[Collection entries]
- - -

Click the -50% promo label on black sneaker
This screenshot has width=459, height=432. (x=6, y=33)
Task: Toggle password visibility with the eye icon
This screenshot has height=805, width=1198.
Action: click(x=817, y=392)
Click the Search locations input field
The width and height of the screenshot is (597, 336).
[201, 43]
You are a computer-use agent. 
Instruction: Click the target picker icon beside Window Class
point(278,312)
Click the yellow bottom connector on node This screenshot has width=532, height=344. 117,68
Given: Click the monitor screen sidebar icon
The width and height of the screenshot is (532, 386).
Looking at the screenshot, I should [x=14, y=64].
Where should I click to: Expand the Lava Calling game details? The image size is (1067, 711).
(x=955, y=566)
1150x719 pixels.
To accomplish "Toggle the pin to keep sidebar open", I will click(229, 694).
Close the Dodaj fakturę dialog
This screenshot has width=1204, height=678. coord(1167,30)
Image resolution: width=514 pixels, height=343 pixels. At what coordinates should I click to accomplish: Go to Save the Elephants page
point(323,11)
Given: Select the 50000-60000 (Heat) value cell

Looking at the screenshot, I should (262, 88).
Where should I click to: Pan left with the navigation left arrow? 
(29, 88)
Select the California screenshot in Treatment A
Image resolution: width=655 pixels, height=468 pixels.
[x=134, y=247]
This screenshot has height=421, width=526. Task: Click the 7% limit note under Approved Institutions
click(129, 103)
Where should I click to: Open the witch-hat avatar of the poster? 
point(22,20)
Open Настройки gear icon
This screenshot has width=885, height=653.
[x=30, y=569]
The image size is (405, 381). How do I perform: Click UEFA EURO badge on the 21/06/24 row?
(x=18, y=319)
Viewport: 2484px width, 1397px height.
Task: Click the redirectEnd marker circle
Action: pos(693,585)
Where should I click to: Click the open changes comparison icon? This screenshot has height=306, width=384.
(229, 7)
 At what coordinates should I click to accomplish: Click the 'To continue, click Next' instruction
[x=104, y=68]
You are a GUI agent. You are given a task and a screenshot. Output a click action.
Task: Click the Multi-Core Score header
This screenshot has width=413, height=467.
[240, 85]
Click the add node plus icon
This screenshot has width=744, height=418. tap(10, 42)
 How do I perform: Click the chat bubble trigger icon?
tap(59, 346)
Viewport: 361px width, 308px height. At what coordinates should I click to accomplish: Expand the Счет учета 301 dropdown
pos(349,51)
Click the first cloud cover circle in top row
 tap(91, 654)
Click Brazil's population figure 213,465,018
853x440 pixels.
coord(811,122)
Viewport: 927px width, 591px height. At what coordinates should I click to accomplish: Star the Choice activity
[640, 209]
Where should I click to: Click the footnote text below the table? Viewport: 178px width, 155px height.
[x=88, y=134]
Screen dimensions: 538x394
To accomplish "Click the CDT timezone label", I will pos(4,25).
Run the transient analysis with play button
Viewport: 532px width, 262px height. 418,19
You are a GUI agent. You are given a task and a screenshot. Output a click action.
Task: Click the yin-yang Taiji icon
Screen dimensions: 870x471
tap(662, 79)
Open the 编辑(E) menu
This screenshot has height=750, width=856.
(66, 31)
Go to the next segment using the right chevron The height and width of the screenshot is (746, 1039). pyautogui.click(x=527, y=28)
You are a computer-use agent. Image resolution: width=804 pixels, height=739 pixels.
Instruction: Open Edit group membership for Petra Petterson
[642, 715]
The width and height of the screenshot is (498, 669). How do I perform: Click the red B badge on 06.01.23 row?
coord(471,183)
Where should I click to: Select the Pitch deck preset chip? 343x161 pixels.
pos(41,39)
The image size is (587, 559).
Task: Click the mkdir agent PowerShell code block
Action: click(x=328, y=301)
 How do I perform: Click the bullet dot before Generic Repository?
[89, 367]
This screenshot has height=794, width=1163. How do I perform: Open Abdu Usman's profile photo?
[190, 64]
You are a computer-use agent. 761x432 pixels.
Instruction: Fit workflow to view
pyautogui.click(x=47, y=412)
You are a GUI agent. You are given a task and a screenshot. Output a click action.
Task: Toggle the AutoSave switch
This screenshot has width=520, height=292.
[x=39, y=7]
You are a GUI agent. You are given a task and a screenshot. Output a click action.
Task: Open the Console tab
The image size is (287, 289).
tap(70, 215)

- - -

_ACTIVITY_
Only the lines of the data holding the string "Toggle" are wanted; copy each of them.

_WRITTEN RESPONSE_
Task: Toggle password visibility with the eye icon
To accomplish "Toggle the pin to keep sidebar open", I will click(229, 694).
Task: Toggle the AutoSave switch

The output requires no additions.